* Start Source excerpt *

Skip to content

Configuration Reference

This document provides a comprehensive reference for all Uni configuration options, environment variables, and tuning parameters.

Configuration Overview

Uni can be configured through: 1. Rust APIStorageConfig, ExecutorConfig, etc. 2. Environment Variables — Runtime overrides 3. Configuration Fileuni.toml or JSON

┌─────────────────────────────────────────────────────────────────────────────┐
│                       CONFIGURATION HIERARCHY                                │
├─────────────────────────────────────────────────────────────────────────────┤
│                                                                             │
│   Defaults (Code)                                                           │
│       ↓ overridden by                                                       │
│   Configuration File (uni.toml)                                             │
│       ↓ overridden by                                                       │
│   Environment Variables (UNI_*)                                             │
│       ↓ overridden by                                                       │
│   Programmatic Config (Rust API)                                            │
│                                                                             │
└─────────────────────────────────────────────────────────────────────────────┘

Storage Configuration

StorageConfig

pub struct StorageConfig {
    // L0 Buffer Configuration
    pub max_l0_size: usize,
    pub max_mutations_before_flush: usize,
    pub auto_flush: bool,

    // L1 Configuration
    pub max_l1_runs: usize,
    pub l1_compaction_threshold: usize,

    // WAL Configuration
    pub wal_sync_mode: WalSyncMode,
    pub wal_segment_size: usize,
    pub wal_dir: Option<PathBuf>,

    // Cache Configuration
    pub adjacency_cache_size: usize,
    pub adjacency_cache_ttl: Duration,
    pub property_cache_size: usize,

    // I/O Configuration
    pub read_ahead_size: usize,
    pub prefetch_enabled: bool,
    pub max_open_files: usize,

    // Memory Configuration
    pub memory_limit: Option<usize>,
    pub enable_memory_tracking: bool,
}

Parameter Reference

Parameter Type Default Description
max_l0_size bytes 128 MB Maximum L0 buffer size before flush
max_mutations_before_flush count 10,000 Mutations triggering auto-flush
auto_flush bool true Enable automatic flushing
max_l1_runs count 4 L1 runs before compaction
l1_compaction_threshold bytes 256 MB Size threshold for L1→L2 compaction
wal_sync_mode enum Periodic(100ms) WAL durability mode
wal_segment_size bytes 64 MB WAL segment rotation size
adjacency_cache_size vertices 1,000,000 Maximum cached vertices
adjacency_cache_ttl duration 1 hour Cache entry TTL
property_cache_size entries 100,000 Property cache capacity
read_ahead_size bytes 64 MB Sequential read prefetch size
prefetch_enabled bool true Enable I/O prefetching
max_open_files count 1,000 Maximum open file handles
memory_limit bytes None Per-process memory limit

WAL Sync Modes

pub enum WalSyncMode {
    /// fsync after every write
    /// Safest, ~50% slower writes
    Sync,

    /// fsync at regular intervals
    /// Balanced durability/performance
    Periodic { interval_ms: u64 },

    /// OS-managed sync
    /// Fastest, risk of data loss on crash
    Async,
}

Recommendations:

Use Case Mode Rationale
Production (critical data) Sync Maximum durability
Production (balanced) Periodic(100) Good balance
Development Async Maximum speed
Batch import Async Speed, re-import on failure

Example Configuration

let config = StorageConfig {
    // Large buffer for batch workloads
    max_l0_size: 256 * 1024 * 1024,  // 256 MB
    max_mutations_before_flush: 50_000,
    auto_flush: true,

    // Faster compaction trigger
    max_l1_runs: 2,
    l1_compaction_threshold: 128 * 1024 * 1024,

    // Balanced WAL
    wal_sync_mode: WalSyncMode::Periodic { interval_ms: 50 },
    wal_segment_size: 32 * 1024 * 1024,

    // Large cache for traversal-heavy workloads
    adjacency_cache_size: 5_000_000,
    property_cache_size: 500_000,

    ..Default::default()

* End Source excerpt *

> Exercise task 1
Copy the records from their first line through the line containing "will click(x=631, y=617).", both included, and substitute "capture" for "screenshot", leaving everything else unchanged.

* Start Recorded data *

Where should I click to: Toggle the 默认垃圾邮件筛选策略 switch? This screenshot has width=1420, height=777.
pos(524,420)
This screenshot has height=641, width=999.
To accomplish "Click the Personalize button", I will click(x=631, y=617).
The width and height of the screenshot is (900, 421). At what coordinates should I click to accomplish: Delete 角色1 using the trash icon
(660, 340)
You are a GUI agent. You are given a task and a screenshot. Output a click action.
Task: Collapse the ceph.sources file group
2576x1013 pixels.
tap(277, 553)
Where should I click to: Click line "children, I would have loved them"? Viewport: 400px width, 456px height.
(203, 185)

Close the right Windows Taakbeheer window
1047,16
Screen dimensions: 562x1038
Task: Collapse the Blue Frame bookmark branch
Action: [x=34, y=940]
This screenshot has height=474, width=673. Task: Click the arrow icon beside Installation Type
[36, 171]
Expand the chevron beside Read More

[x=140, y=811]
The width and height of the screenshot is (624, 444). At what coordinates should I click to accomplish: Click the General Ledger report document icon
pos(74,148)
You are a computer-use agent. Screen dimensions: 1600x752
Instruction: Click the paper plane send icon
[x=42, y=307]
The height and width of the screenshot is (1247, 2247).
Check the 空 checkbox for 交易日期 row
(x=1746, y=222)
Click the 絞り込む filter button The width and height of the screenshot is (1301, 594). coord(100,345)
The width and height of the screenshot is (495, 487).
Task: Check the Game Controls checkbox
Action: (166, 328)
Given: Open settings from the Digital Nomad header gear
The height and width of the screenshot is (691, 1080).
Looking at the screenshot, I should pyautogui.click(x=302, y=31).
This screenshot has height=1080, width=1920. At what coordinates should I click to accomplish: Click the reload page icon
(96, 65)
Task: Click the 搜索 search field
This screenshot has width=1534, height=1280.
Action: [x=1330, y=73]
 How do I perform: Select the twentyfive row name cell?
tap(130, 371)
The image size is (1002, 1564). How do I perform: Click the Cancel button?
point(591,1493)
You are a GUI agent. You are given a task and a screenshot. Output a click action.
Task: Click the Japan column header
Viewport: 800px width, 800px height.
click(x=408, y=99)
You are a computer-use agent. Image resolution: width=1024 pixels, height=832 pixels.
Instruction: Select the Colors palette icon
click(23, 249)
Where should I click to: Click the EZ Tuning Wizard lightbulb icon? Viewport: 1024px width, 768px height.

* End Recorded data *

> Exercise task 2
Summarize the Uni configuration reference in two sentences.

> Task response 1
Where should I click to: Toggle the 默认垃圾邮件筛选策略 switch? This capture has width=1420, height=777.
pos(524,420)
This capture has height=641, width=999.
To accomplish "Click the Personalize button", I will click(x=631, y=617).

> Task response 2
The Uni configuration reference lists configuration options, environment variables and tuning parameters, which can be set through the Rust API, environment variables or a configuration file, with programmatic config overriding environment variables, those overriding the file, and the file overriding code defaults. It details the StorageConfig parameters and their defaults, describes the Sync, Periodic and Async WAL sync modes with recommendations for each use case, and gives an example storage configuration.